UK: Legal powers to stop dogs causing distress to others including chasing cats

Dog barking looking menacing
Your neighbour keeps dogs and they bark incessantly causing you distress. Your neighbour is a complete pain-in-the-butt. Starting Monday 20th October 2014, in the UK, you can do something about it.
New laws coming into force, Monday, will give powers to the police, local authorities and social housing landlords to issue a community protection notice which forces dog owners to take preventative action if their dog is chasing someone’s cat or for that matter behaving in a way which causes distress or damage in any way.
The test whether a dog owner receives a notice is whether the dog’s behaviour is having a persistent and unreasonable ‘detrimental effect on the quality of life of those in the locality’.
The concept is to take preventative measures; to force irresponsible dog owners to make sure their dogs are under control and not endangering people, peoples’ property or their pets. This is a different concept to the Dangerous Dogs Act which targets certain dog breeds and brands them as dangerous.
Another classically distressing example of dog behaviour is when a dog bites someone without reason or even growls at people and frightens them. About 2 years ago a small terrier lunged at me as I walked past him. He bit me on the knee. I still have the scar and my trousers were ruined. The dog was on a lead with two other dogs on their leads. All three being accompanied by a women who had no control over them. That would be a good example of the kind of behaviour that the new ‘Canine ASBO’ is designed for. ‘ASBO’ means Anti-social Behaviour Order.
The new powers come from the Anti-social Behaviour, Crime and Policing Act 2014.

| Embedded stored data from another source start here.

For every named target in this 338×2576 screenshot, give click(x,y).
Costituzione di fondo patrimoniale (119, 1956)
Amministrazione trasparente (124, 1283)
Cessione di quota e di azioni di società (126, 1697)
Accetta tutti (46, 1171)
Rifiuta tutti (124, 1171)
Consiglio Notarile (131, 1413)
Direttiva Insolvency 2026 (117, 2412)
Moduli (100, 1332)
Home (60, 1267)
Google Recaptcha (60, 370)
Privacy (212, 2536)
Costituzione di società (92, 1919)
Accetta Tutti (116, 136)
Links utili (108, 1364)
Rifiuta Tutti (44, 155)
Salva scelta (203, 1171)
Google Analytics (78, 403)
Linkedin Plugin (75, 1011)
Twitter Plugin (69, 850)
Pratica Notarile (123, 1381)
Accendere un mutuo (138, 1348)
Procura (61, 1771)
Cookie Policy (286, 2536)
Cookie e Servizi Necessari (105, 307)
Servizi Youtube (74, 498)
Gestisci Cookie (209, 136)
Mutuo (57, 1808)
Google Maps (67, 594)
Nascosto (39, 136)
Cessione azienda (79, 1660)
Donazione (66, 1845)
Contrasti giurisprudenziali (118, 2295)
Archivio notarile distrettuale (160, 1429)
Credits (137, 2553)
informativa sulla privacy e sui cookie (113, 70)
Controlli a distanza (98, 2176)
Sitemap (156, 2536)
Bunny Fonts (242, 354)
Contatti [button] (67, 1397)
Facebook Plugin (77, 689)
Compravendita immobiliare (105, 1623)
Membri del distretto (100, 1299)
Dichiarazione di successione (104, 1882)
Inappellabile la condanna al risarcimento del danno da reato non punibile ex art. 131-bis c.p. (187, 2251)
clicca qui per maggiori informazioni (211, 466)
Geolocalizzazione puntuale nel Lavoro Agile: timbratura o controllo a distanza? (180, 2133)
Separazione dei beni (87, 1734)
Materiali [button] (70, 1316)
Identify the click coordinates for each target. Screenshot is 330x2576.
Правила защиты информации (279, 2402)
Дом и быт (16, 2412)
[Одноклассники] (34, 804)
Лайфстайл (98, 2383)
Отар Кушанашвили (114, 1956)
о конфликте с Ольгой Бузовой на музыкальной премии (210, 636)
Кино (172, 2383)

These new notices also provide powers to ban dog owners from taking their dogs to schools and play areas, to repair fencing, clean dog kennels and install a letter cage to protect postmen. These are just a selection of possible orders.
This law should please and help Ruth and Babz as for some time they have had to put up with persistent barking by neighbours’ dogs. Often neighbours whose dogs cause distress are stubborn, unreasonable, rude and obstructive. In fact they are often unpleasant people who don’t care about the consequences of their actions and are unsympathetic towards others who complain and worse.
Now people who felt at a lose as to what to do to stop dogs causing misery can take positive steps which have real force to improve their lives. I suppose the only hurdle will be to convince the local authority or police that there is a genuine problem. The key will be to get evidence in video. You can’t beat good video and all cameras these days can create videos.
Fines up to £2,500 are available if an order is broken by the person served with the notice. If a guard dog business is served a notice and breaks it the fine can be as high as £20,000.